Great wealth invested in business signifies precisely a great demand for labor and a great supply of consumers’ goods. It does not signify the heaping up of a massive supply of food, or other consumers’ goods, on the plates of fat capitalists who gorge themselves while the masses starve. But that is how the ignorant writers and editorialists of The New York Times and the whole “liberal” “intellectual” establishment see matters.
The key is capital -- "the foundation both of the demand for labor and the supply of consumers’ goods."
Capital is the real fertiliser for growth and productivity, and the more of it an economy has, the better. For all of us.
The amount of actual labour each of us is capable of is the same all over the world -- in fact, workers in the third world work far harder than any of us. But first world workers don't work with picks and shovels, we work with capital goods
that make us infinitely more productive than we would be otherwise, and that greater production is reflected in greater real wages. It is this greater capital that makes us more productive, and that capital comes from savings -- that's what capital is: money put aside for a rainy day and invested in production.
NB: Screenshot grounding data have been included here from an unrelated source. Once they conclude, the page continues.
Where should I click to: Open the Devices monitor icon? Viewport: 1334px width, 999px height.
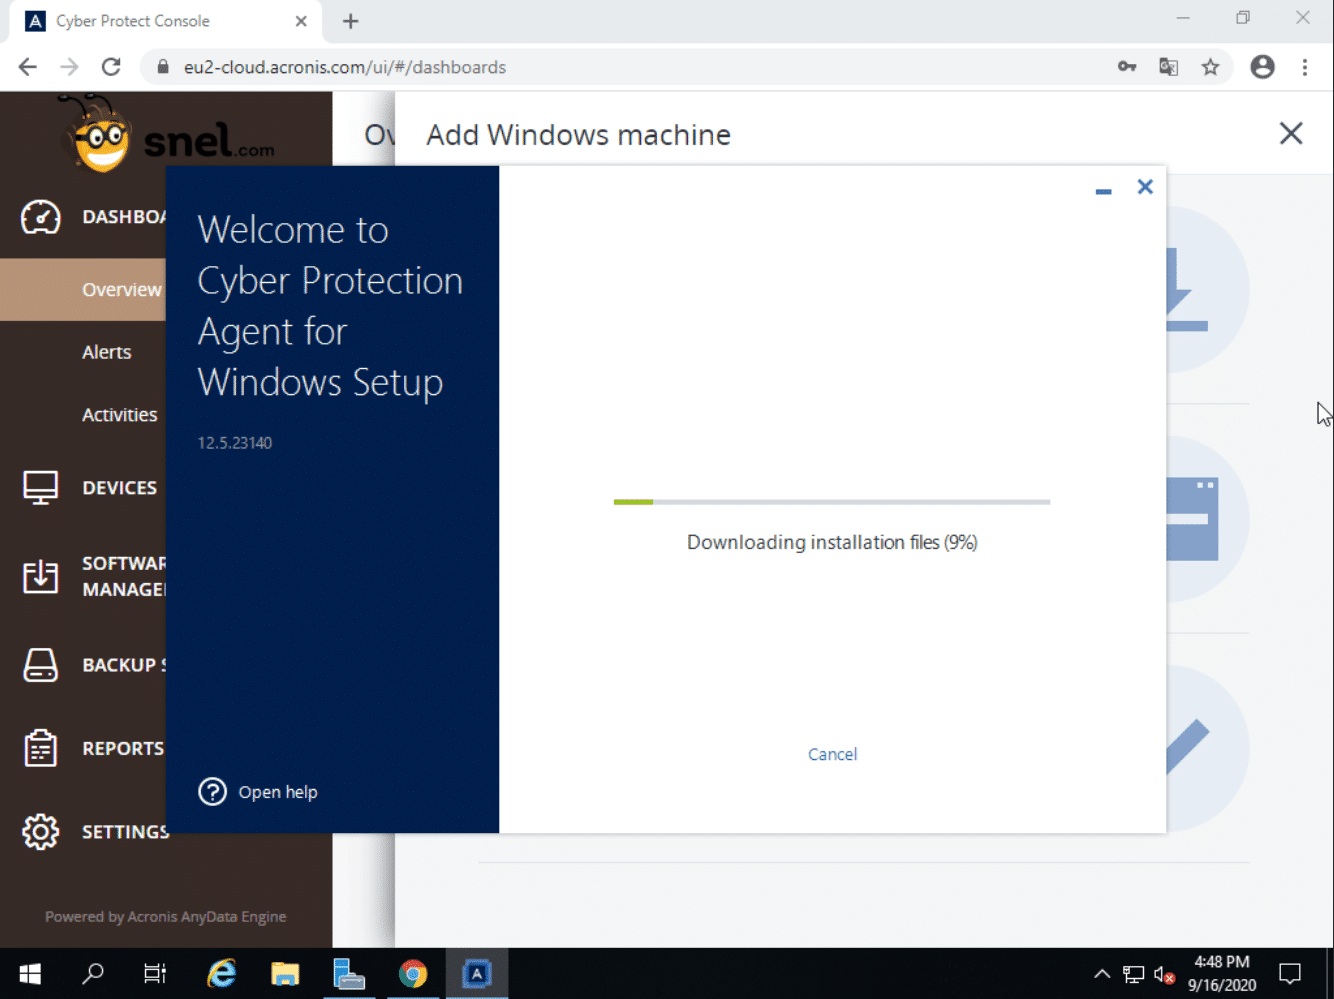40,488
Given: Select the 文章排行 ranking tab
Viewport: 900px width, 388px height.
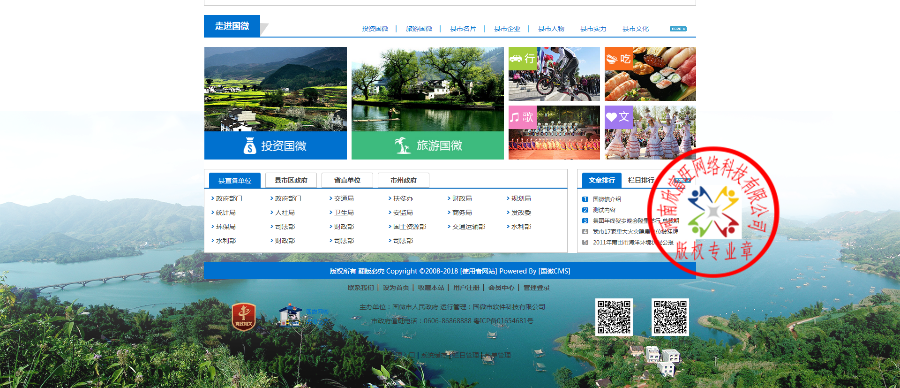Looking at the screenshot, I should tap(602, 180).
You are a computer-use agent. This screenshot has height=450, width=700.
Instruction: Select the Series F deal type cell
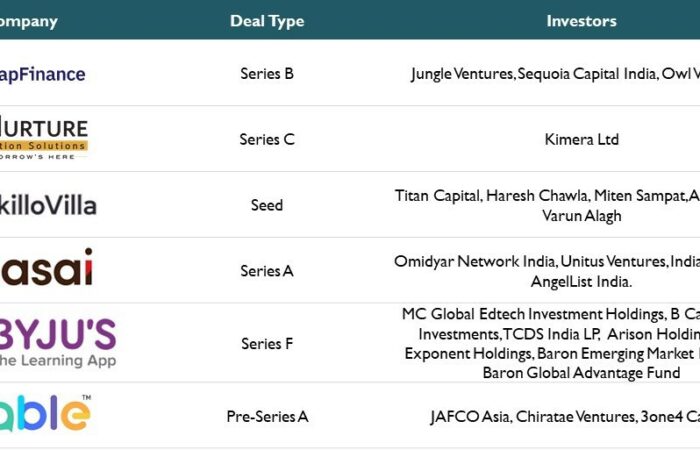coord(267,344)
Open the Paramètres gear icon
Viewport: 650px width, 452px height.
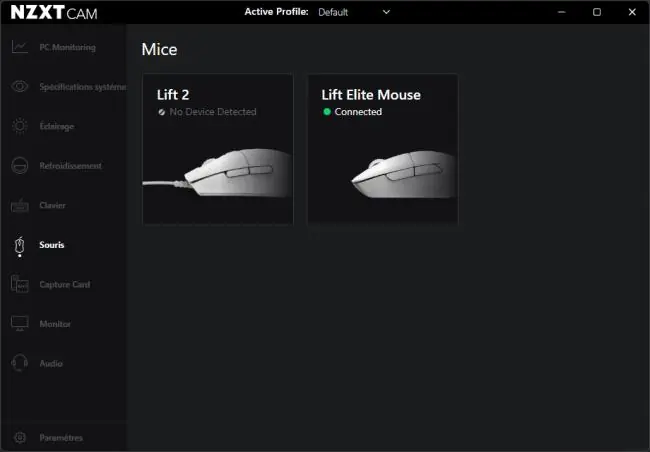click(x=19, y=437)
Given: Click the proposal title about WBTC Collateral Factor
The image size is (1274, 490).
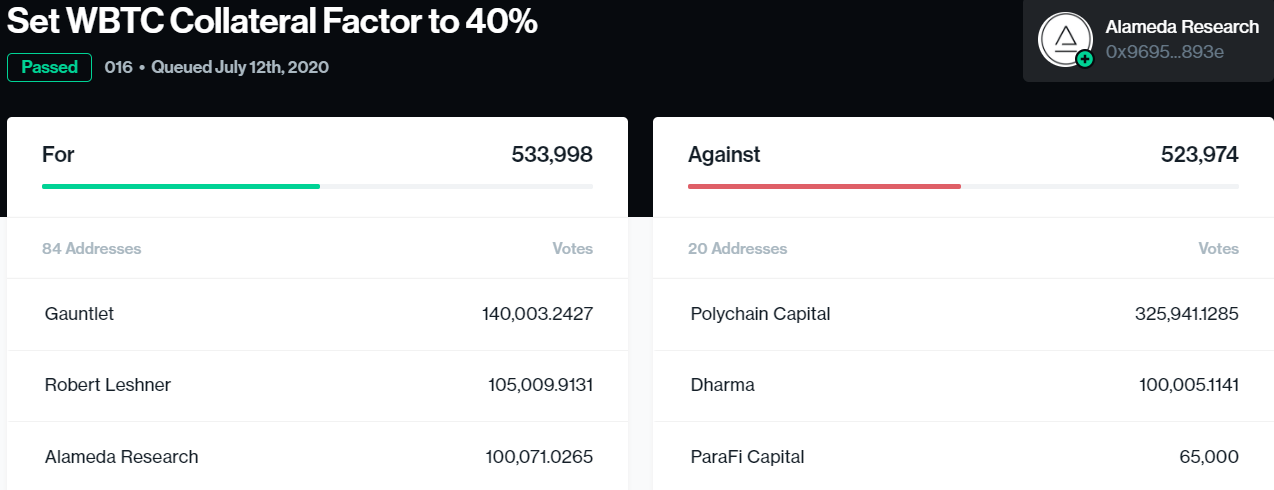Looking at the screenshot, I should 272,22.
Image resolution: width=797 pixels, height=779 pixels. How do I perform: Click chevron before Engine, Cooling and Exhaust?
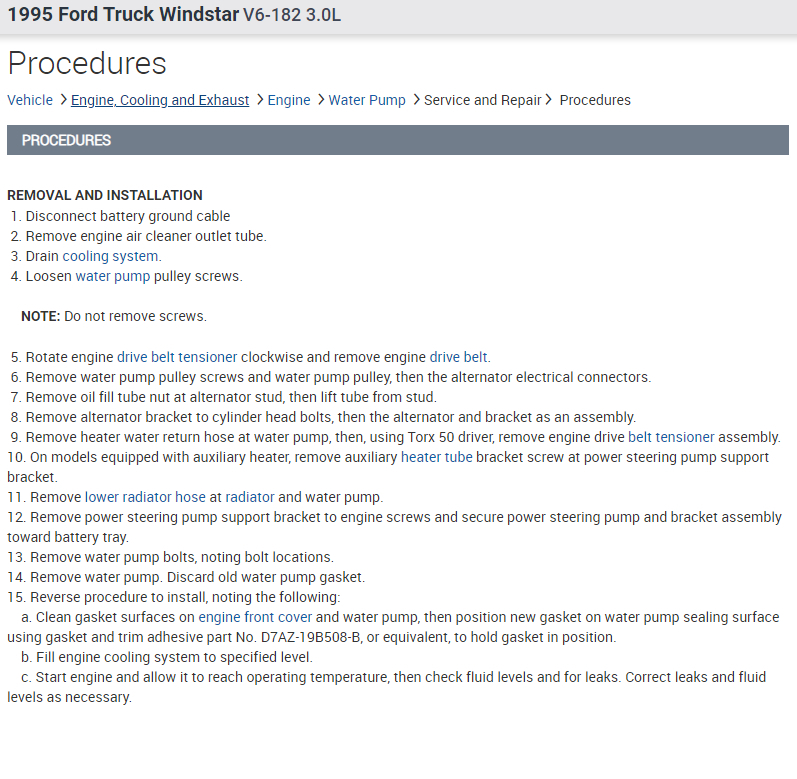tap(63, 100)
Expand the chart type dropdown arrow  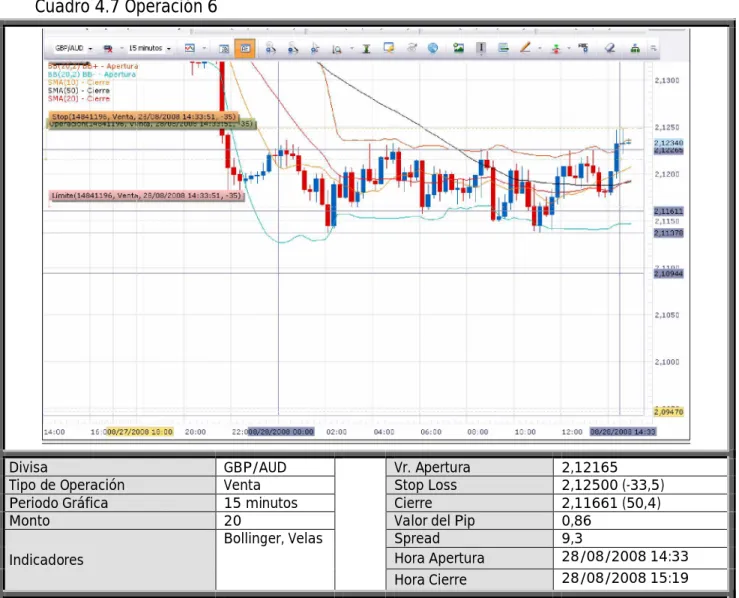204,48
It's a simple formula: More capital invested -- more production -- higher real wages. And it is overwhelmingly true that those on greater incomes save and invest more of their income as a proportion than anyone else. It is those savings that are the fertiliser for growth.
There will always be profligate waste, but the more you earn then the more as a proportion you save... and the more that is saved and invested, the more capital there is available for growth and productivity. The number one reason that New Zealand workers are relatively unproductive as compared with other western countries is our low level of capital, which reflects our low level of savings: it is greater capital that increases productivity, and it is greater productivity that lowers prices and increase real wages. Nothing else can.
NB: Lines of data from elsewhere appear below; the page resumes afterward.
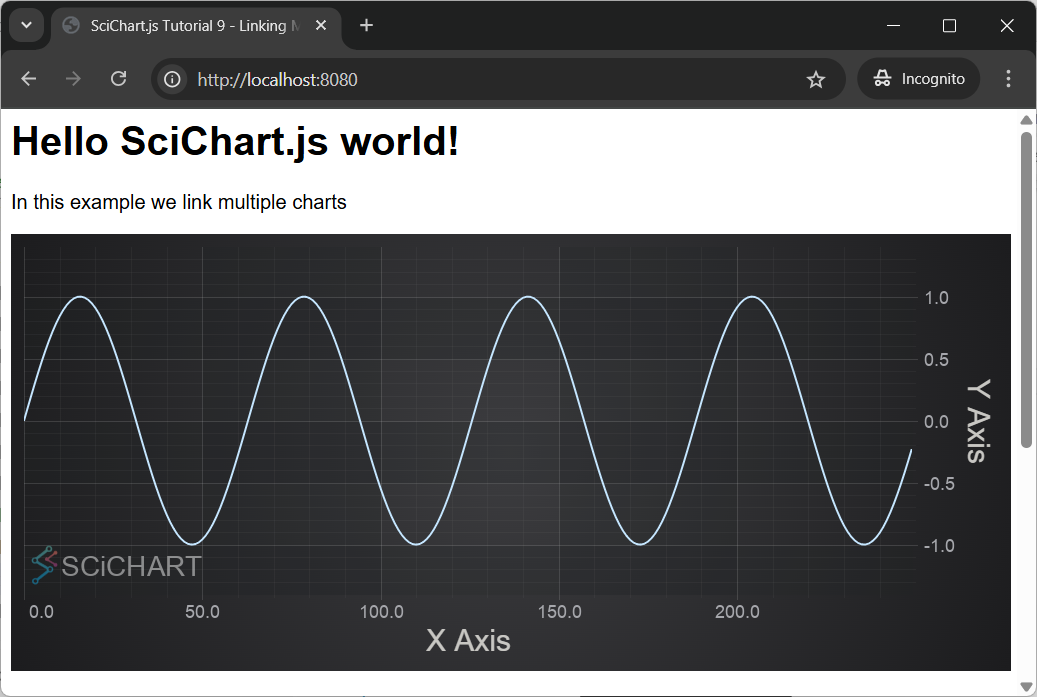The height and width of the screenshot is (697, 1037).
Task: Click the Hello SciChart.js world heading
Action: click(234, 141)
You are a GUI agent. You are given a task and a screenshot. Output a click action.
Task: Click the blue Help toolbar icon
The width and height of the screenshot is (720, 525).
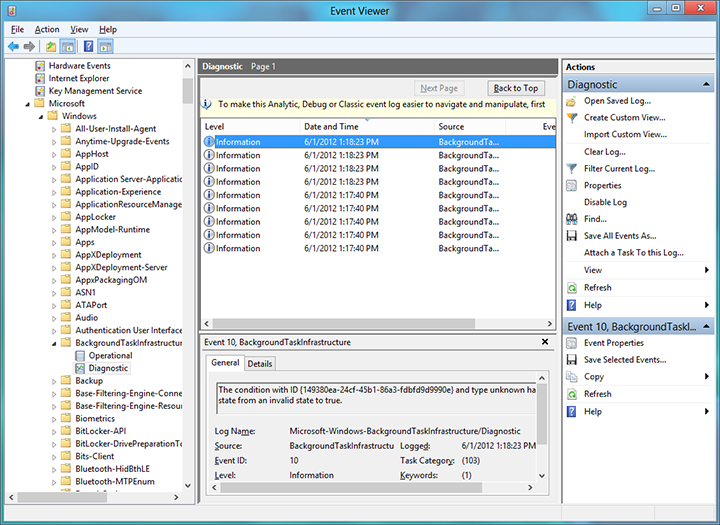[x=88, y=46]
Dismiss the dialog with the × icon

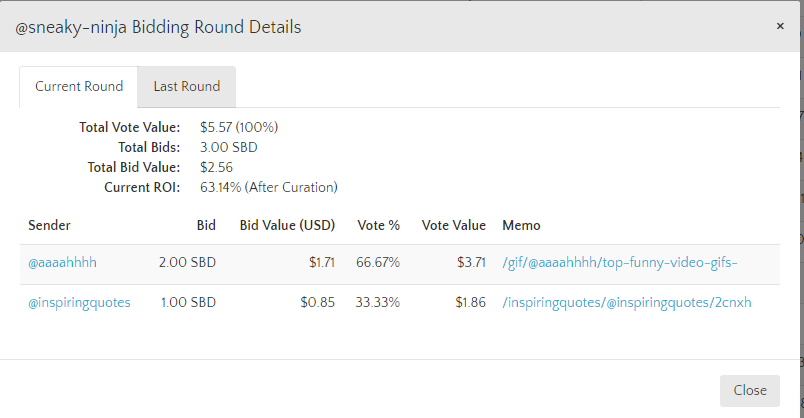[x=780, y=26]
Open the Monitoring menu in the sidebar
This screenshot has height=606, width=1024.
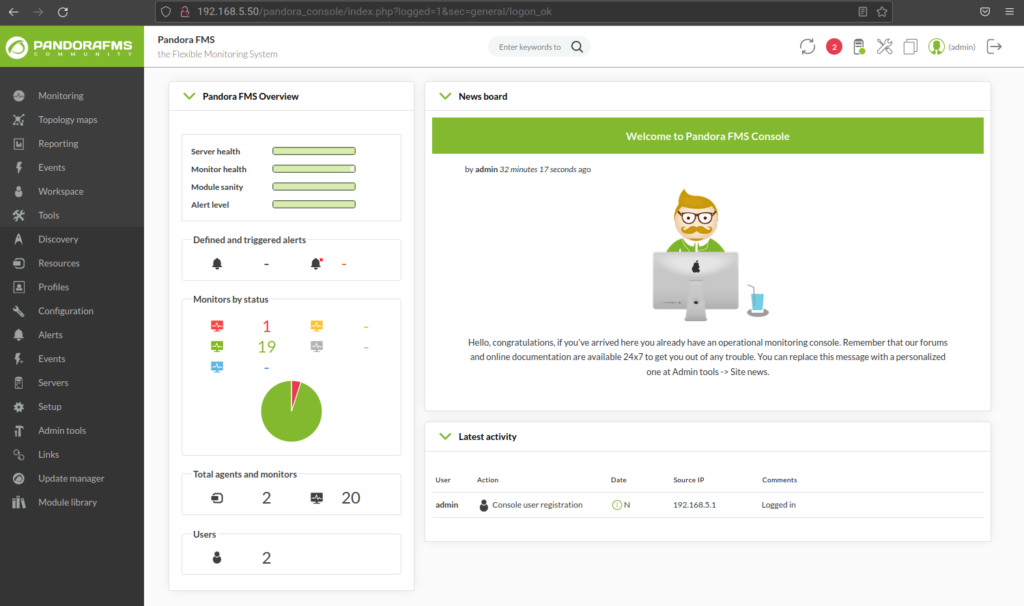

Envy taxes are a tax on savings, a tax on productivity, and a handbrake on rising real wages.
As Reisman explains in the last chapter of his book Capitalism
Reductions in the upper brackets have the greatest impact in strengthening economic incentives and saving, and thus do the most to bring about economic progress. We need to make the public aware of how everyone benefits from these tax reductions--of how they operate to raise the demand for labor and thus wages, and, at the same time, progressively to increase the productivity of labor and thus the supply of goods relative to the supply of labor, which steadily reduces prices relative to wages and thereby steadily raises real wages.
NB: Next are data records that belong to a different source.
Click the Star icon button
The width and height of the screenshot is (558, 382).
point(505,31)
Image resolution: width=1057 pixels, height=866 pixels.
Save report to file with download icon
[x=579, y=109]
Capital is the real fertiliser for growth and productivity, and the more of it the economy has, the better. Once you understand that, you will realise the foolishness of diverting the immense sums that would have gone into savings and investment into government coffers instead, to pay for intervention, regulation and keeping 300,000 New Zealanders on welfare instead of in productive employment.
Cutting the top rate of tax is not an ideological burp -- it is damn good advice.